Testing accuracy: 0.6585365853658537
Accuracy for category 0 [excitement]: 0.5
Accuracy for category 1 [glasses]: 0.8
Accuracy for category 2 [smile]: 0.5882352941176471
Accuracy for category 3 [sunglasses]: 0.75

The neural network was trained for 245 epochs and contained the following parameters:

layer_defs.push({type:'input', out_sx:64, out_sy:64, out_depth:6});
layer_defs.push({type:'conv', sx:5, filters:32, stride:1, pad:2, activation:'relu'});

layer_defs.push({type:'pool', sx:2, stride:2});
layer_defs.push({type:'conv', sx:5, filters:20, stride:1, pad:3, activation:'relu'});
layer_defs.push({type:'conv', sx:5, filters:20, stride:1, pad:3, activation:'relu'});

layer_defs.push({type:'pool', sx:5, stride:2});
layer_defs.push({type:'conv', sx:5, filters:10, stride:1, pad:3, activation:'relu'});
layer_defs.push({type:'conv', sx:5, filters:10, stride:1, pad:3, activation:'relu'});
layer_defs.push({type:'conv', sx:5, filters:10, stride:1, pad:3, activation:'relu'});

layer_defs.push({type:'pool', sx:2, stride:2});

layer_defs.push({type:'fc', num_neurons:20, activation:'relu'});

// note: softmax automatically adds a fully-connected layer
layer_defs.push({type:'softmax', num_classes: categories});

In general, a smiling mouth is the number one feature of a "smile" class. However, that feature can also be seen in the training data where sunglasses are present. So what happens when we strip out the facial expression classes and introduce a new class that doesn't share any similar features to the glasses classes?

  • faces with glasses
  • faces with sunglasses
  • faces with tongues sticking out
Classes Test Set 2

Note here we're using the same neural network parameters and training over 51 epochs - nearly 1/5 of previous training time. What were the results?

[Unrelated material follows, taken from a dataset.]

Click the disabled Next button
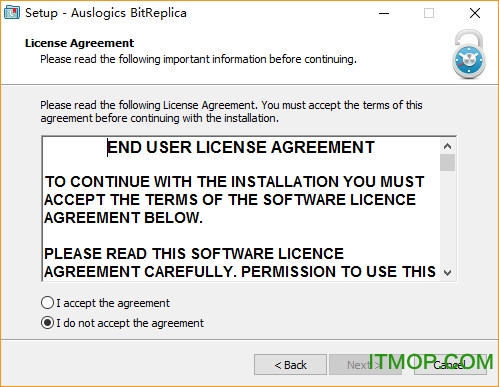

Testing accuracy: 0.8387096774193549
Accuracy for category 0 [glasses]: 0.8333333333333334
Accuracy for category 1 [sunglasses]: 0.8461538461538461
Accuracy for category 2 [tongue]: 0.8333333333333334

A remarkable improvement with much less training time. It's obvious that the network is quickly picking up on the differences when the "tongue class" was introduced. Only a couple of the glasses photos in the dataset actually had a tongue, so the tongue photos are generally mutually exclusive from any of the photos in the glasses classes.

Since I'm still getting familiar with neural networks, I can't draw any immediate conclusions. Usually, the brute force solution to work around this problem is to add more layers and more neurons. This seems inefficient. There may be an opportunity to optimize convolutional networks, though what it requires I don't know. I can say that I'm somewhat disappointed that the network is unable to create its own "taxonomy" of classification - creating a hierachy of decisions and building on that. This may be an opportunity to engineer a better convolutional neural network. If you, the reader, think otherwise I'd be happy to hear from you.